** start of Document passage **

The workgroup reviewed a preliminary list of policies (building upon policies that informed Maryland’s development of a Statewide EV BCA Methodology and EMPOWER Maryland JST for energy efficiency), and were asked to identify priority policies that should be used to inform the development of a UBCA for all DERs, as well as any missing policies.

Maryland’s Initial List of Applicable Policies

–Clean Transportation and Energy Act of 2023 (Chapter 98 / HB 550)
–Maryland Sustainable Buildings Act of 2023 (Chapter 586 / HB 6)
–Climate Solutions Now Act of 2022 (Chapter 38 / SB 528)
–MD PSC Order No. 90261
–MD PSC Acceptance of EV BCA Framework in Case No. 9478 – PC44 ML# 238013
PC44 Transforming Maryland’s Electric Grid
–Utility Regulation – Consideration of Climate and Labor (Chapter 614 / House Bill 298 of 2021)
MCCC Building Energy Transition Plan (November 2021)
–The Shirley Nathan-Pulliam Health Equity Act of 2021 (Chapter 750 / SB 52)
2030 GGRA Plan (February 2021)
–Energy Savings Goals for State Government – 2020 (Chapter 289 / HB 662)
2020 Annual Report of the Commission on Environmental Justice and Sustainable Communities
–Clean Energy Jobs Act of 2019 (Chapter 757 / SB 516)
–Energy Storage Pilot Project Act of 2019 (Chapter 427 / SB 573)
2020-2024 Maryland WIOA State Plan
–Greenhouse Gas Emissions Reduction Act (GGRA) of 2016 (Chapter 11 / Senate Bill 323)
–MD PSC Order-No.-87082 from 2015
–MD Code, Public Utilities § 7–211(b) EmPOWER Act
–MD Code, Public Utilities § 7-213
–MD Code, Environment § 1-701

The second and third workgroup meetings reviewed utility system impacts, current BCA practice, and the applicability of impacts to different types of DERs. The table shows the collective feedback of the workgroup and how they characterized the applicability of impacts. Facilitated discussion helped to clarify key differences.

** end of Document passage **

** Aim of the task **
In the passage on Maryland's applicable policies, what chapter and bill number does the list give for the Clean Energy Jobs Act of 2019?

** start of Extracted records **

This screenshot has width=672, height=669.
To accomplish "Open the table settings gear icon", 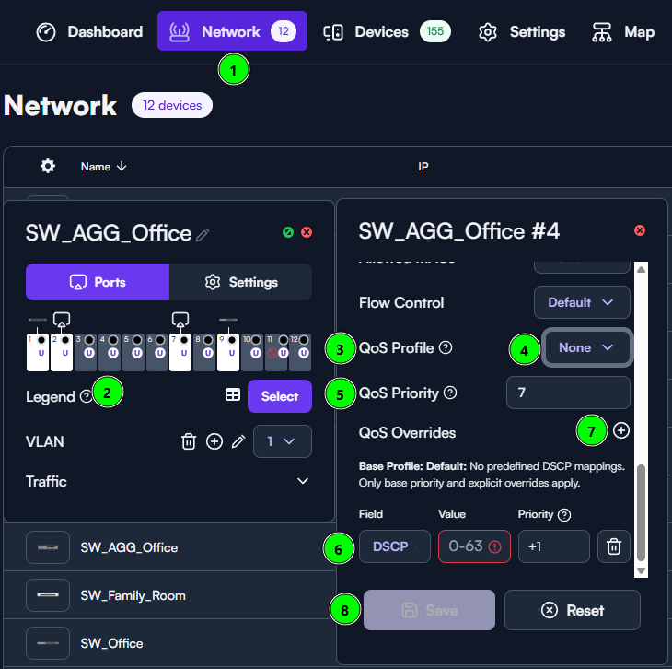I will pyautogui.click(x=48, y=166).
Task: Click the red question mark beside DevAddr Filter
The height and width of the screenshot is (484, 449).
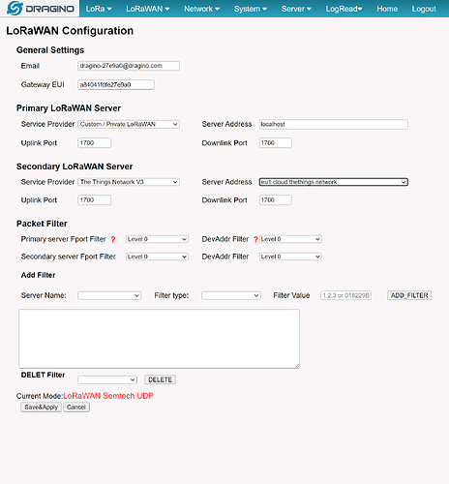Action: [255, 239]
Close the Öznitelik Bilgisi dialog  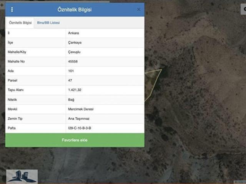click(139, 10)
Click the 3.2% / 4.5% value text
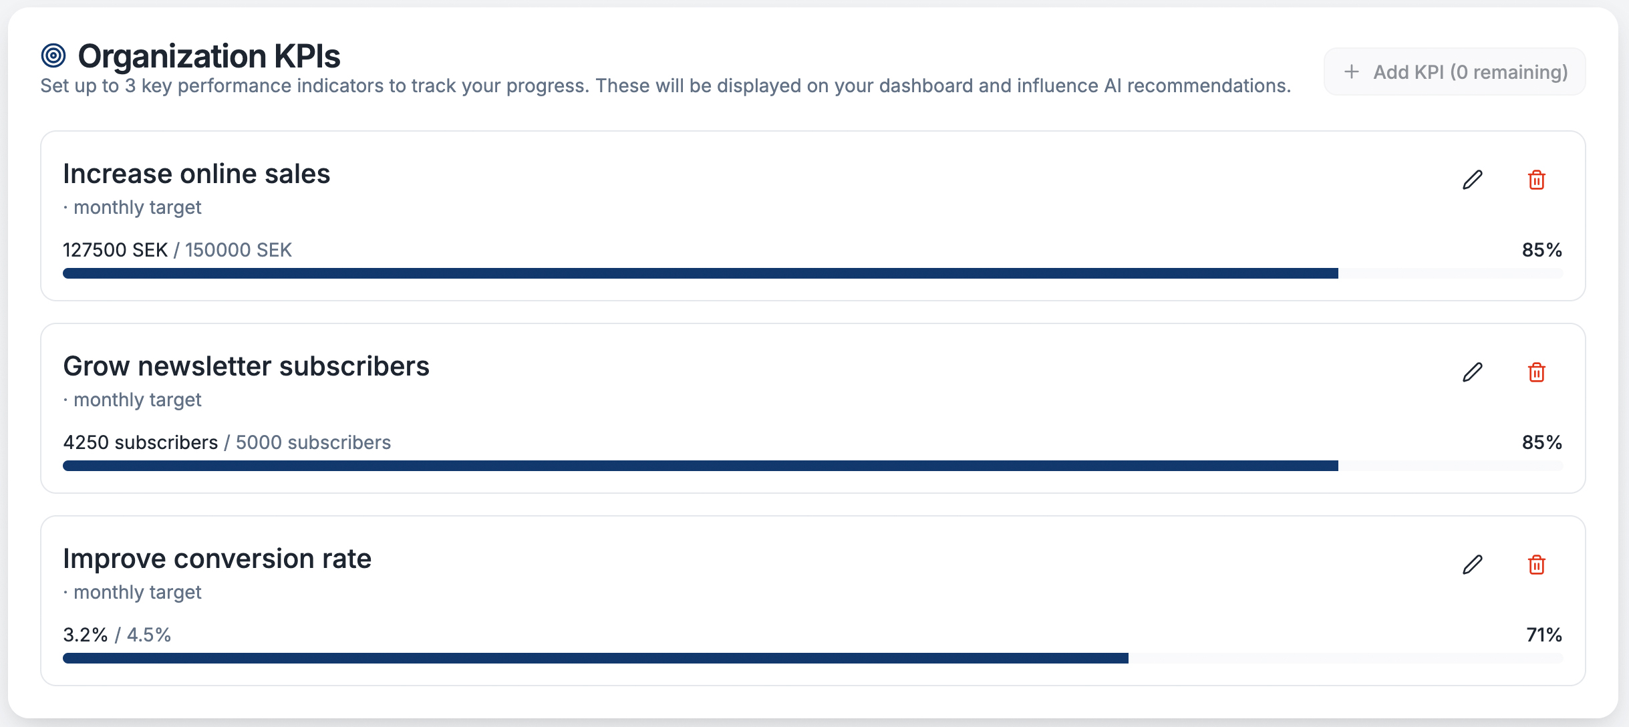The width and height of the screenshot is (1629, 727). 117,635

** end of Extracted records **

** Answer to the task **
Chapter 757 / SB 516